(INSTRUCTIONS FOR THE TASK):
Only the lines from the one containing "Open the 帮助(H)" through the end of the data belong in the answer; reproduce them exactly.

(Dataset entries)
☆ ☆ ☆ ☆

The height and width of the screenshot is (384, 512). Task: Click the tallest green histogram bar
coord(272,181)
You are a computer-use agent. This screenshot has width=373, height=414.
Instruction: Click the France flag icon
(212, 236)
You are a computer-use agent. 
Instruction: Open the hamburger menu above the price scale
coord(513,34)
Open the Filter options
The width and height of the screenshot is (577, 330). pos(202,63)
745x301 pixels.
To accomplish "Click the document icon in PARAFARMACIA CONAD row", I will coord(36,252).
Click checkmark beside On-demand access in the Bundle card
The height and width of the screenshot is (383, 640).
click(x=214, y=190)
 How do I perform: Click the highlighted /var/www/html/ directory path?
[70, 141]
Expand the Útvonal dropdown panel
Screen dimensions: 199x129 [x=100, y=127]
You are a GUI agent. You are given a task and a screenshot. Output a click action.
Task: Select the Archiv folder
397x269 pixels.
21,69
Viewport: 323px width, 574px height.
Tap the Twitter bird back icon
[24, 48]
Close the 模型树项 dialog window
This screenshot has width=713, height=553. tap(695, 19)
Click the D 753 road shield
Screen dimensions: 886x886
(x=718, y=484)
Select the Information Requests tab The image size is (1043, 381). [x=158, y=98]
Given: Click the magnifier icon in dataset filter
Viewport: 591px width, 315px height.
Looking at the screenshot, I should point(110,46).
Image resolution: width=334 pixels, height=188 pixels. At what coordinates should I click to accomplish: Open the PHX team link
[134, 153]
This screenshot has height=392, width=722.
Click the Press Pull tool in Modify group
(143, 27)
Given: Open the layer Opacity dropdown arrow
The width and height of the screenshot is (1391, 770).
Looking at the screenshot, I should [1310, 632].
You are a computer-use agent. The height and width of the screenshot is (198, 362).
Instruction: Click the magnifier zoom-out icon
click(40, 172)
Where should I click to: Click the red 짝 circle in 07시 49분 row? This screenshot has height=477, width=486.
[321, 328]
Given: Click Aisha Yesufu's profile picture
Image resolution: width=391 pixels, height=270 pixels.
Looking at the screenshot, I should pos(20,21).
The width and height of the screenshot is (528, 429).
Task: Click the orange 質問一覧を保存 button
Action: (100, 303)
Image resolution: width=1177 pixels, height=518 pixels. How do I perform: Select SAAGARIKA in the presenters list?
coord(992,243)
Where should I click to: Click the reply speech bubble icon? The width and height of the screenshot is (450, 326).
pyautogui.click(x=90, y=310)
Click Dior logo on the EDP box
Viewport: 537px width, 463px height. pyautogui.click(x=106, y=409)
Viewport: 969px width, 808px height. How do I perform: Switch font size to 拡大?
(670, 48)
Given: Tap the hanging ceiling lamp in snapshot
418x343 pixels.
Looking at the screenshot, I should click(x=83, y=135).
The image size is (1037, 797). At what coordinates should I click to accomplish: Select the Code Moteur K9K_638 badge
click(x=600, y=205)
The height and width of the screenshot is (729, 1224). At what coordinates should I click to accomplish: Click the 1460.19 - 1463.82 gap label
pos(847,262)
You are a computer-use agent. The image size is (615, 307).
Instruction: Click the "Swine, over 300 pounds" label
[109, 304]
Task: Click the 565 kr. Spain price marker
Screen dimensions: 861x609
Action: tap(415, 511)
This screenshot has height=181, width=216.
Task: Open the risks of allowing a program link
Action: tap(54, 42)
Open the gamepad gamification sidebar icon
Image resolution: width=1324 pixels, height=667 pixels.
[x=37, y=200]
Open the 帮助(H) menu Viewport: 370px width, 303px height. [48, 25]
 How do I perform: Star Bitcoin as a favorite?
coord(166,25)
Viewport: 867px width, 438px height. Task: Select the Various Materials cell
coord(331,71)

☆ ☆ ☆ ☆

(WRITTEN REPLY):
Open the 帮助(H) menu Viewport: 370px width, 303px height. [48, 25]
 How do I perform: Star Bitcoin as a favorite?
coord(166,25)
Viewport: 867px width, 438px height. Task: Select the Various Materials cell
coord(331,71)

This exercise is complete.